Ethics and the Board of Game

As the Corey Rossi scandal unfolds, it now seems to be encompassing the Board of Game via present member, Cliff Judkins, and former member, Bob Bell. According to Craig Medred in the Alaska Dispatch, it seems they wanted the Fish & Game biologist for the area to bend the rules so they could bring home some horns from a musk ox subsistence hunt, something currently not permitted. Had it not been for the integrity of the biologist, it might have happened. It would have been yet another unethical notch in Rossi’s gun belt who has strong ties to the Alaska chapter of Sportsmen for Fish and Wildlife.

 

Putting aside the question of what is a successful businessman doing on a subsistence hunt competing with the local residents of Northwest Alaska for a limited resource (as Judkins did), we see how incestuous is the relationship between the guide-dominated Board of Game and trophy hunters in the fact Judkins has now submitted a proposal that would make legal exactly what he wanted to do. Apparently, if you serve on the board and feel personally inconvenienced by a rule, you just go ahead and change it.

More and more hunters and non-hunters in Alaska are becoming disgusted by the extremely narrow perspective of the Board of Game. It seems the guiding industry has their ear — and often their votes — even when it works against residents. Witness the allowance of non-residents to hunt where predator extermination programs are in place even though it means obvious competition against residents for a very limited game population.

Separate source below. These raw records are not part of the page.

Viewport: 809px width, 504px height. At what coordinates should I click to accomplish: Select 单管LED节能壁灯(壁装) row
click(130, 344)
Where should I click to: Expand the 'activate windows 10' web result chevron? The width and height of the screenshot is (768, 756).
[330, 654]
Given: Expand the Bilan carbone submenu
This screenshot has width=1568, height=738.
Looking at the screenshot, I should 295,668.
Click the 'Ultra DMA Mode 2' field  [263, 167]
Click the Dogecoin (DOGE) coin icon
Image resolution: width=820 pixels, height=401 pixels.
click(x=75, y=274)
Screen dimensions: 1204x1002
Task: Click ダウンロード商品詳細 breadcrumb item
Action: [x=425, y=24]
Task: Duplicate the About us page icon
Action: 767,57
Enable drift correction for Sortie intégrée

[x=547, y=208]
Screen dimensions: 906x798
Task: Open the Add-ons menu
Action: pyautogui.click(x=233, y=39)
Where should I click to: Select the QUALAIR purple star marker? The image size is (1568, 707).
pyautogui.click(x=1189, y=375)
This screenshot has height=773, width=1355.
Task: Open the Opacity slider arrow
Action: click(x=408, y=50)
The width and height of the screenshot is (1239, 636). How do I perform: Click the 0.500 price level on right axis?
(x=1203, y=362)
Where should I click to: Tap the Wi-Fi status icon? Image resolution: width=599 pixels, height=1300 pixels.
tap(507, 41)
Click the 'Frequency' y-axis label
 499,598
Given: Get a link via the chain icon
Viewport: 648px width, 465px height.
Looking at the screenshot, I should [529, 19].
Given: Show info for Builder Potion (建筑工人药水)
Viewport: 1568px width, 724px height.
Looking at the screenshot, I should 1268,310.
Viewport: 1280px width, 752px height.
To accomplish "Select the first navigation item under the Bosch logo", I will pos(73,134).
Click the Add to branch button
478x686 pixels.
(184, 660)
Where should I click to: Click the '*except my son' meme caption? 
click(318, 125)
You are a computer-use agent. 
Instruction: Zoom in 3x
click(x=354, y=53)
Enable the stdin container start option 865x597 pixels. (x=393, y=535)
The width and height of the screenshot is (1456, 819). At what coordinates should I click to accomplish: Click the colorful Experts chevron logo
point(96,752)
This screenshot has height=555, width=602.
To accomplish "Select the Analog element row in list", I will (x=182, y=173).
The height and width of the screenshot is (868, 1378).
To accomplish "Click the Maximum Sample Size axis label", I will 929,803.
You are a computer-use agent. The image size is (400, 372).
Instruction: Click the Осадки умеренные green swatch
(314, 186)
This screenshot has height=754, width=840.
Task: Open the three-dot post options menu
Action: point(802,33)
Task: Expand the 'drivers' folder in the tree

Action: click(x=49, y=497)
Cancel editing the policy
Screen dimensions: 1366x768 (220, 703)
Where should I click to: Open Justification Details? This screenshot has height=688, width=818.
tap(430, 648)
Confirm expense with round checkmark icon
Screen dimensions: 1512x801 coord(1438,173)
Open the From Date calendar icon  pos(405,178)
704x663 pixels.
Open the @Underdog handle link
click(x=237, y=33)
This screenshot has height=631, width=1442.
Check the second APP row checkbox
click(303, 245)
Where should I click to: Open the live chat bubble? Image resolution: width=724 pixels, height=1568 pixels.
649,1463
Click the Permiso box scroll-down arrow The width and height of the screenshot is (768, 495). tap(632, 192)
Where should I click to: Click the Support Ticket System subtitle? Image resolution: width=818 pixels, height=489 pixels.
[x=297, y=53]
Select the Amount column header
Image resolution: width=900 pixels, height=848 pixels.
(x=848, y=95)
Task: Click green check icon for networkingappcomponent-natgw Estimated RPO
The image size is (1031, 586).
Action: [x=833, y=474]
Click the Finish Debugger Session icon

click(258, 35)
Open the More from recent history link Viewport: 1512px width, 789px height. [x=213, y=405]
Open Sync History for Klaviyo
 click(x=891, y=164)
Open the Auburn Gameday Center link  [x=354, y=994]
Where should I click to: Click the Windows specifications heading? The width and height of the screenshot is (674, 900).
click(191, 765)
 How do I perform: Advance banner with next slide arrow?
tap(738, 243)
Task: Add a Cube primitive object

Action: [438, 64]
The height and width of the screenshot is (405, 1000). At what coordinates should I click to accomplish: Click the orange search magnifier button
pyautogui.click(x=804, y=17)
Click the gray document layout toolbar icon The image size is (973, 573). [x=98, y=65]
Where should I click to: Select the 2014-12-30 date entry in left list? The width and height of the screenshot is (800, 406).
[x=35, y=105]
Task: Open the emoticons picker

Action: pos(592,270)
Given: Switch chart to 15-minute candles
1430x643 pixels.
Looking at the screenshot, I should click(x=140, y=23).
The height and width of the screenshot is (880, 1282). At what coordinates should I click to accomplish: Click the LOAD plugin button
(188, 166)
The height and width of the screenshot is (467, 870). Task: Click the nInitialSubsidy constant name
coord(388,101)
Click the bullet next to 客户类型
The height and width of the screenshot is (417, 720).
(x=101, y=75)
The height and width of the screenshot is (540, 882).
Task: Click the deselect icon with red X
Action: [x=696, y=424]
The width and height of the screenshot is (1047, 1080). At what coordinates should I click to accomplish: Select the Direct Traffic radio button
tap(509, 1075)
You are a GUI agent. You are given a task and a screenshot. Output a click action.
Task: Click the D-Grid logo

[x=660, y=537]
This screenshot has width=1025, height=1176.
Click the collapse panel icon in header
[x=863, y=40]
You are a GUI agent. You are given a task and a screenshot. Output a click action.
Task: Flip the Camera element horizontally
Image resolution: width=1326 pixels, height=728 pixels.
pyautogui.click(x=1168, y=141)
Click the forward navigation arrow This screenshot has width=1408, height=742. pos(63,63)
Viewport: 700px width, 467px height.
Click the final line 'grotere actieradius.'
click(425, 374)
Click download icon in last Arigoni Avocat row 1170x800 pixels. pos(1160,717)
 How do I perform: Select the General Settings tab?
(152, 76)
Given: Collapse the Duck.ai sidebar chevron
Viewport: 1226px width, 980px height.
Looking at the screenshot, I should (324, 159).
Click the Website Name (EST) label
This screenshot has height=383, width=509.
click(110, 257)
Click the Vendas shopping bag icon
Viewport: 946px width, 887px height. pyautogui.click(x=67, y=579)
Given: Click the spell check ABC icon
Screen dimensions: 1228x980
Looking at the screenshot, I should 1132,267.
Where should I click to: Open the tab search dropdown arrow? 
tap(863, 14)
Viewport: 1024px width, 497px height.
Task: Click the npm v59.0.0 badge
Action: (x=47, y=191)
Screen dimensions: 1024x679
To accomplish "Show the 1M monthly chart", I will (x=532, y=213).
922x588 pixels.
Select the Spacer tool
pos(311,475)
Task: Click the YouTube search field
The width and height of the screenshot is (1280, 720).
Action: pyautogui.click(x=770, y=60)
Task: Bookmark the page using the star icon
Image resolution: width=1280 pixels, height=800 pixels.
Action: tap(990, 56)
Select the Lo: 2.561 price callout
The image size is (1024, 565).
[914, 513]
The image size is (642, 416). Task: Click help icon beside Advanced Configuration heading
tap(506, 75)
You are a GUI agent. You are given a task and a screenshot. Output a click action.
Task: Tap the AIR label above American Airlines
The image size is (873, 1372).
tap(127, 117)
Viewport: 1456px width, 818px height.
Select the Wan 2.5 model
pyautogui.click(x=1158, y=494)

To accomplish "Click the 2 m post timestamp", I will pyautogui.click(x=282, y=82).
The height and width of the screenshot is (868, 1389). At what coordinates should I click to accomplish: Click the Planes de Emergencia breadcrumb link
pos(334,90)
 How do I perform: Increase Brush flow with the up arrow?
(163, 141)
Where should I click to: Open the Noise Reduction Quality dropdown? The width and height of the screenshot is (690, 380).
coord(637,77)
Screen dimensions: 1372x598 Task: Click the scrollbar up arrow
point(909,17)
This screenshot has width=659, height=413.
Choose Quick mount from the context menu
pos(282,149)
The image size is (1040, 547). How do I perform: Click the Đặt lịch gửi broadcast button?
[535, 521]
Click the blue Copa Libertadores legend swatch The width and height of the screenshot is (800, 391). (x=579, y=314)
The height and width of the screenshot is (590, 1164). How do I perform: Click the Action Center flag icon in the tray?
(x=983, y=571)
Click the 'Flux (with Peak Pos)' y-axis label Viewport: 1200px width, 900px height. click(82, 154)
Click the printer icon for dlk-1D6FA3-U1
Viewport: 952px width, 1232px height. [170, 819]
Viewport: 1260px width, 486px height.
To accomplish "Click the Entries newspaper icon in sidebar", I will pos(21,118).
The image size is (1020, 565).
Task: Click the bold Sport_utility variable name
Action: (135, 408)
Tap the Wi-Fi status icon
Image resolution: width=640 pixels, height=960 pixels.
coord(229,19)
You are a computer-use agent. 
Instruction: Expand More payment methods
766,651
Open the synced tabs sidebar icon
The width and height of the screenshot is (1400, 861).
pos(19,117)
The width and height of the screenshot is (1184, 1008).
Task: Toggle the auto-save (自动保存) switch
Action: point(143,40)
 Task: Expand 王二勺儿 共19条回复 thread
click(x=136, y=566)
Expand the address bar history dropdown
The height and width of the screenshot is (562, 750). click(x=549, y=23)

Gov. Sean Parnell sanctions this imbalance, by the way. His latest two appointments to the board? Both hunting guides. The large majority of Alaskans, the tourist industry, the conservation community have no representatives and Parnell is quite happy with that to judge from his actions.

It used to be our BoG was an even-handed entity. But anymore it is a morass of a biased panel wrapped in a lack of ethics.